STANDARD: Auf der internationalen Hämatologenkonferenz Ash gab es viel Neues zum Multiplen Myelom. Können Sie die neuen Erkenntnisse zusammenfassen?

Ludwig: Die Diagnose ist der Überbegriff für ein ganzes Spektrum von Erkrankungen. Ein gemeinsames Merkmal ist, dass stets die Plasmazellen im Blut betroffen sind. Nicht nur die Symptome sind unterschiedlich, sondern auch der Verlauf der Erkrankung.

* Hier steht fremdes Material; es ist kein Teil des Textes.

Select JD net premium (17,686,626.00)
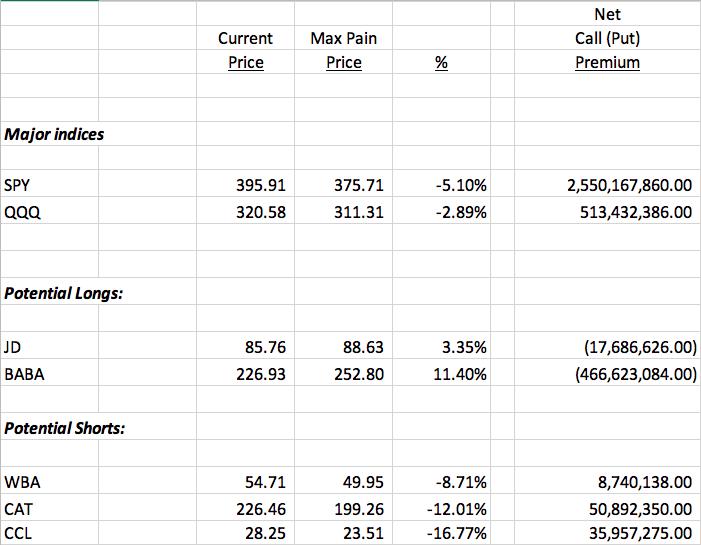 [x=638, y=348]
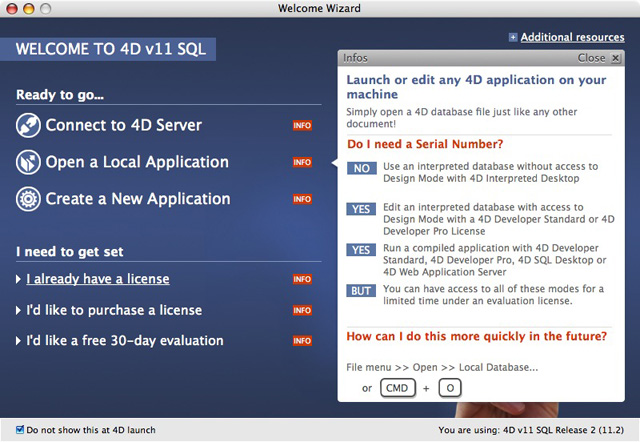Screen dimensions: 640x442
Task: Click the Open a Local Application icon
Action: 28,162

STANDARD: Circa 500 Patienten erkranken im Jahr am Multiplem Myelom. Was sind charakteristischen Merkmale?

Ludwig: Monoklonale Plasmazellen, die Myelomzellen genannt werden, sowie Eiweißkörper, die allesamt dieselben physikochemischen Eigenschaften aufweisen. Bei einigen Patienten wird die Erkrankung zufällig im Rahmen einer Kontrolluntersuchung aufgedeckt. Häufig sind auch Knochenveränderungen. Meist führen Kreuzschmerzen, Müdigkeit, Blutarmut und/oder erhöhte Infektanfälligkeit zum Arzt.

STANDARD: Gibt es leichte und schwere Formen?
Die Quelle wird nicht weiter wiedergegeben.